- _YOUR ASSIGNMENT_
From the first line of the entries below through the line bearing "You are a GUI", write out each line exactly. Omit pictures.

+++++

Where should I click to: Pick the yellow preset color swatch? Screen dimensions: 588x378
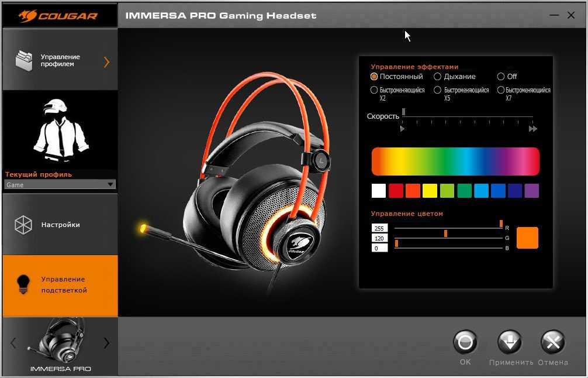point(430,191)
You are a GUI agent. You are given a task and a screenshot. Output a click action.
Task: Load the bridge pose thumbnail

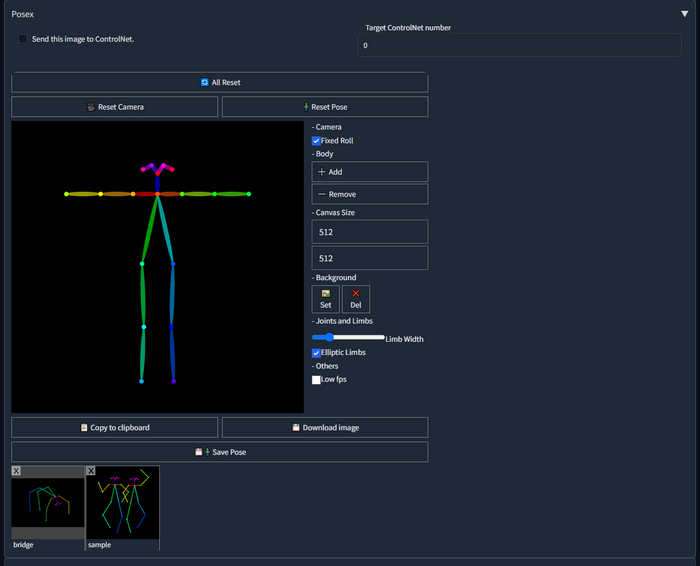(x=48, y=505)
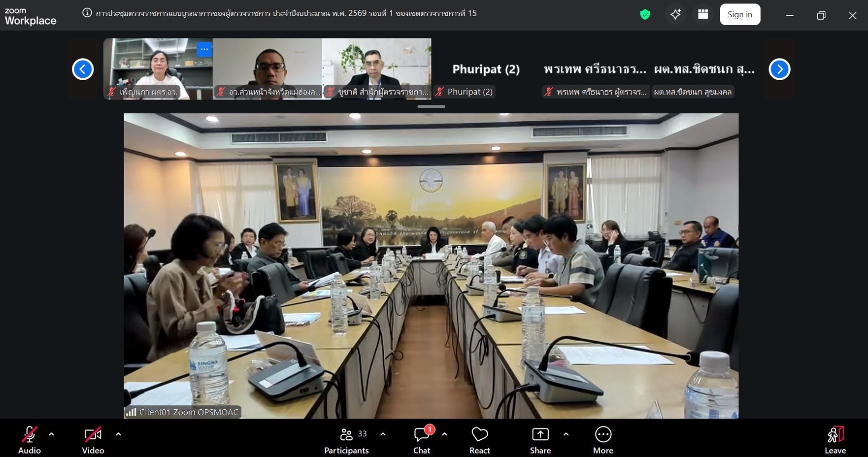The image size is (868, 457).
Task: Open three-dot menu on first participant thumbnail
Action: pos(204,49)
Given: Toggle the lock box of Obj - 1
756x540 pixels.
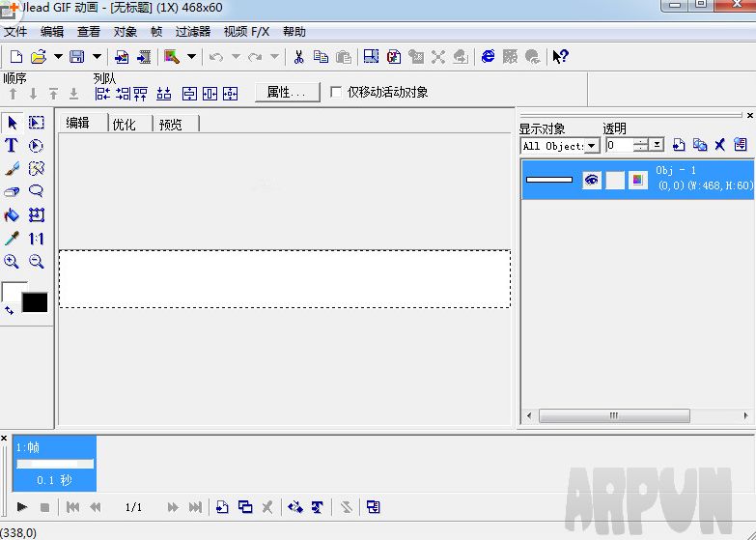Looking at the screenshot, I should [614, 180].
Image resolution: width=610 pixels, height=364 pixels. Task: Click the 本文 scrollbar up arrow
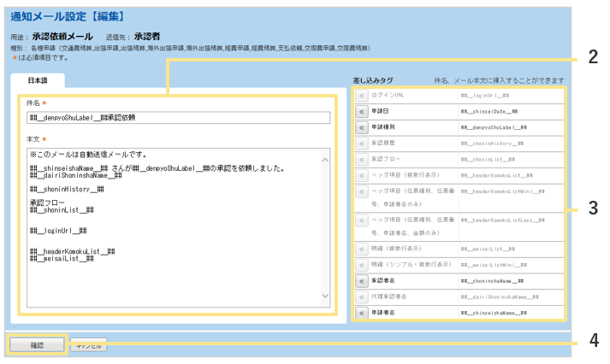pos(325,159)
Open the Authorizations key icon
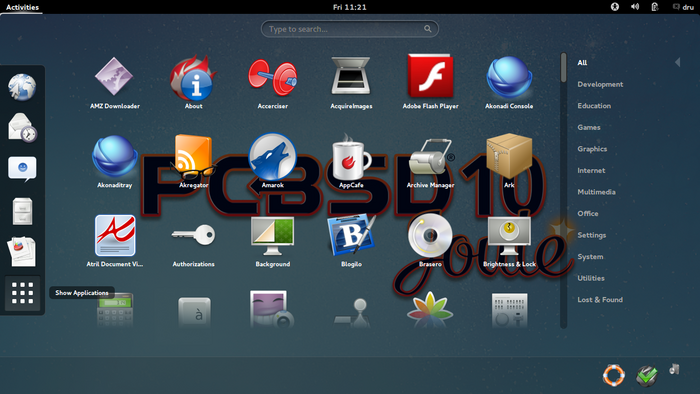The height and width of the screenshot is (394, 700). 193,235
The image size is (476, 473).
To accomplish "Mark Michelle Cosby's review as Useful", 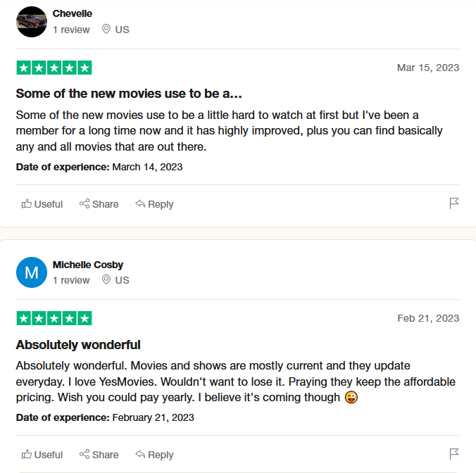I will (42, 455).
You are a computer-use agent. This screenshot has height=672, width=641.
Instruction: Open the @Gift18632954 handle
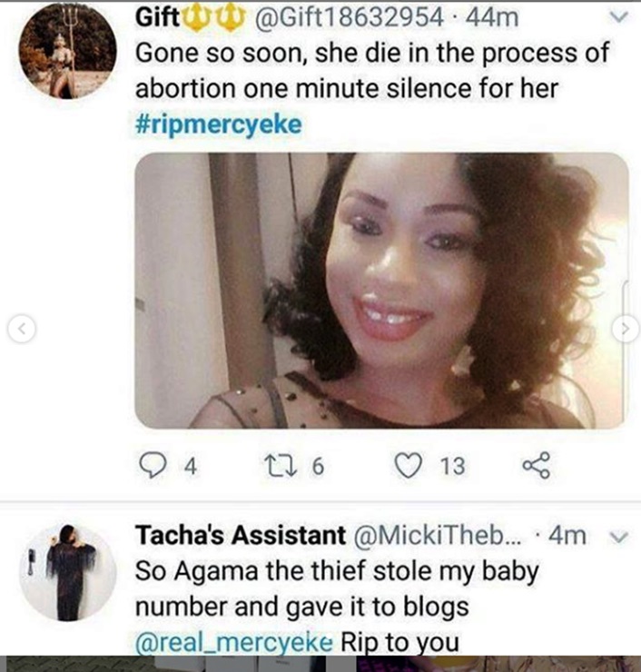(x=340, y=16)
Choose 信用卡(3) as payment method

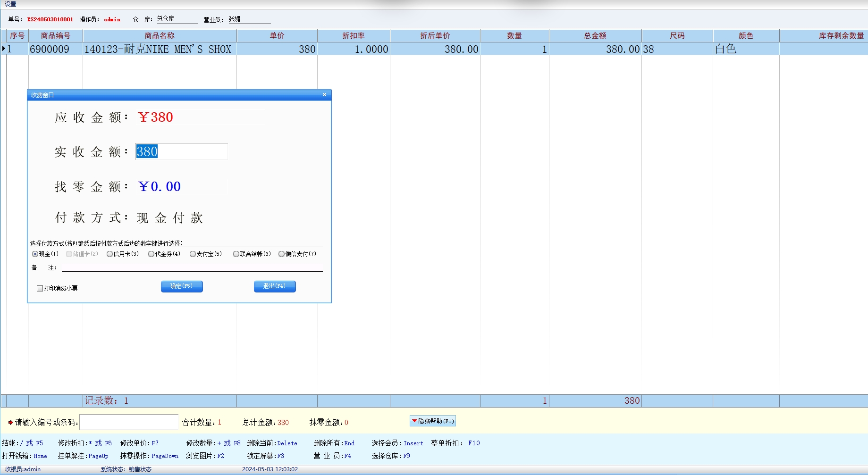[110, 254]
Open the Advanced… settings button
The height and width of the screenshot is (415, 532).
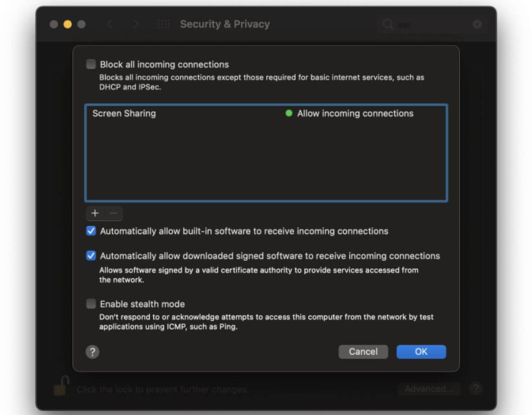429,389

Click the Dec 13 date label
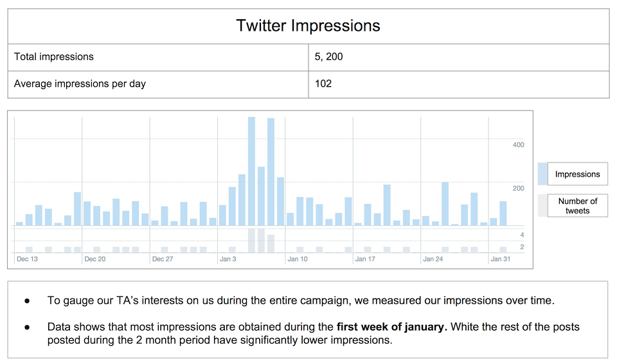coord(27,259)
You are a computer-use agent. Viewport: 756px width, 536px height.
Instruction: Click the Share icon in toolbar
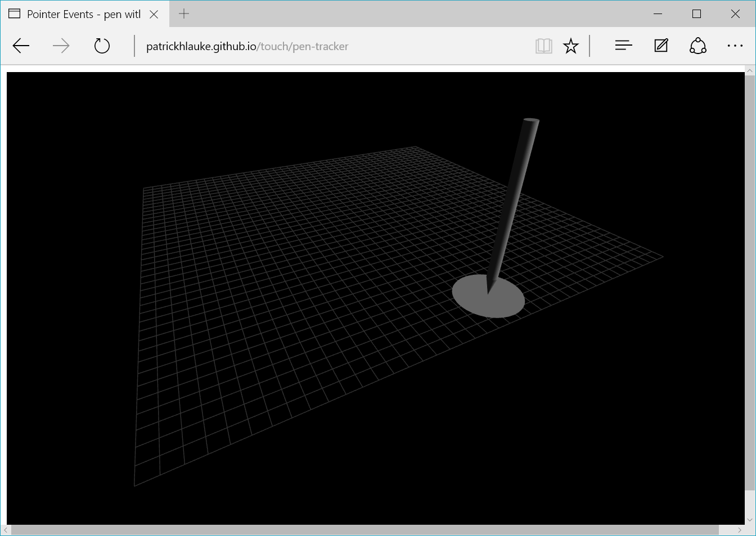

+++++

- _ANSWER AREA_
Where should I click to: Pick the yellow preset color swatch? Screen dimensions: 588x378
point(430,191)
You are a GUI agent. You are given a task and a screenshot. Output a click action.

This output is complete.